OECD backs reporting calls

Posted on 2 Feb 2010 by The Manufacturer

Multinational companies may soon have to declare their finances country-by-country after the Organisation for Economic Co-operation and Development declared its support for such a scheme.

Companies will have to declare what their earnings, revenues and taxes are in each individual country they operate in if the International Accounting Standards Boards (IASB) answers calls like the OECD’s.

The OECD, essentially a giant international trade organisation representing the 30 richest nations from around the world, says it will publish guidelines on country-by-country reporting perhaps as early as this year in a bid to pressure the IASB into introducing mandatory obligations. The OECD’s initial recommendations will not be binding.

The development – which The Guardian says is backed by the UK government – could potentially see the governments of developing nations obtain a much larger share of the fruits of their respective industries. The newspaper points to the Zambian government which, it says, receives just 0.6 per cent in royalties from its £200bn copper industry.
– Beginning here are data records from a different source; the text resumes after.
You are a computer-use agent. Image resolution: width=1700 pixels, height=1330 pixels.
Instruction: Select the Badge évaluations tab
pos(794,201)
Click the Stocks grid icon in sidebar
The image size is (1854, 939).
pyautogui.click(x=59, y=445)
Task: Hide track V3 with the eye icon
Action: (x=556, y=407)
That amounts to just £12m.

Howard Wheeldon, TM blogger and senior strategist at BGC Brokers says if there is any resistance from multinational companies it will be because the companies don’t see how such benefits will come to fruition but the bureaucracy of it will entail significant time and cost commitments.

“I think companies will be asking the OECD to illustrate who will gain value from the system and what how much that value is,” said Howard. “Businesses are understandably hesitant to accept extra outlay and red tape if there are no real benefits to anyone.”